* [Consigne]: D'après le texte ci-dessous sur la Casbah d'Alger, qui a fondé la Casbah au 10e siècle ?

──────── Extrait de page ────────

La Casbah, la ville originelle d’Alger

Contrairement à ce que beaucoup croient, la Casbah n’est pas un quartier. Au-dessus de la baie d’Alger, elle est une véritable ville dans la ville. Citadelle faite de ruelles, d’escaliers et autres terrasses qui s’emboîtent, la Casbah est devenue un symbole : celui d’une culture algérienne qui conjugue mémoire et résistance.

Une ruelle de la Casbah d'Alger (Crédit photo : Direction l'Algérie, la série documentaire / Ayadi Productions)

Ancien comptoir phénicien, la Casbah a été fondée au 10e siècle par Bologhine ibn Ziri, prince berbère de la dynastie des Zirides qui contrôlait la cité à cette époque. Bologhine a construit sa médina sur les ruines d’Icosium, l’ancienne ville romaine. Façonnée plus tard par les Ottomans qui lui ont donné son nom “Al-qasabah” (la citadelle), la Casbah devient du 16e au 19e siècle une ville-maison où se construisent des clos résidentiels avec patios, des mosquées de quartiers, et où se développent notamment ateliers et autres souks.

──────── Données fournies ────────

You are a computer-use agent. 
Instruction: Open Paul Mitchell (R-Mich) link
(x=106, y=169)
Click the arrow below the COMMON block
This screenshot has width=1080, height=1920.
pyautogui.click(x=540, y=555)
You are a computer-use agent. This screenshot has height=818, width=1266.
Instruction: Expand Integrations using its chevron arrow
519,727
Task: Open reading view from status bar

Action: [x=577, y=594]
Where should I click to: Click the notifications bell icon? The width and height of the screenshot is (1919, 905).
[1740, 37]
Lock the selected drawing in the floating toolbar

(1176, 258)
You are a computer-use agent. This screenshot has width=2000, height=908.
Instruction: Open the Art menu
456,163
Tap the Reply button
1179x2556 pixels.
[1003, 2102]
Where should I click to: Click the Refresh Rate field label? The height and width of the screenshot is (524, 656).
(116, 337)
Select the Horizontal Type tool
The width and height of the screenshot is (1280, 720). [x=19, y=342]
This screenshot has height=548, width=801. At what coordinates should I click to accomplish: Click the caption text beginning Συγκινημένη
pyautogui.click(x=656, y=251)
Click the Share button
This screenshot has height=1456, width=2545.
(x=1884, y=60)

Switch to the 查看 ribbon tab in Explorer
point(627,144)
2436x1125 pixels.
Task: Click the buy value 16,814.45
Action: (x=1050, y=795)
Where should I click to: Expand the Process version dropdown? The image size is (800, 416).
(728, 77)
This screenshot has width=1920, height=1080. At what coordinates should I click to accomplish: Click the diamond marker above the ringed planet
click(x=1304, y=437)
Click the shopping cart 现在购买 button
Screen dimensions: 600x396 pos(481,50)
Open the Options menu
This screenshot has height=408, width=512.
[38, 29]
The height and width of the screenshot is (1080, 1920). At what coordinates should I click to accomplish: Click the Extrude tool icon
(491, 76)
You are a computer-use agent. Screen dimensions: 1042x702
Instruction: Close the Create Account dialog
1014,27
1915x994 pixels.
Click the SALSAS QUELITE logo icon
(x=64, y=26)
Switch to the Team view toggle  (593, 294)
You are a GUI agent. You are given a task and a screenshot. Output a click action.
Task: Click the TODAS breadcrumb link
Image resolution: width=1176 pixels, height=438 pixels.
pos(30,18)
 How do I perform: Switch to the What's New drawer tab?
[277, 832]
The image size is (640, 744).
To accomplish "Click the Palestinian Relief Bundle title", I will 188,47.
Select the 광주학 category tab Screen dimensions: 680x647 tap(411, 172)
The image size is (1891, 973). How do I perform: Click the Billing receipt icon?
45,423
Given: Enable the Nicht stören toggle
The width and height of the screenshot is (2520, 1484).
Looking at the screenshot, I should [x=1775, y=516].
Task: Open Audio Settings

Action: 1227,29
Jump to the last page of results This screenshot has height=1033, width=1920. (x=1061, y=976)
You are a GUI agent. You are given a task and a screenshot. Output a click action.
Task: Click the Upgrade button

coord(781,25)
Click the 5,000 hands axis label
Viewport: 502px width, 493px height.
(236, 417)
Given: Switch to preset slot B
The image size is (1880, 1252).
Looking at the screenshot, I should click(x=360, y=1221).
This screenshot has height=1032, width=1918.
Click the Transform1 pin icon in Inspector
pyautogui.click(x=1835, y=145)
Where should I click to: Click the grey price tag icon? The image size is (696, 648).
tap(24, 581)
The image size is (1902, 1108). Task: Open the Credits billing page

────────

* [Réponse attendue]: Bologhine ibn Ziri, prince berbère de la dynastie des Zirides.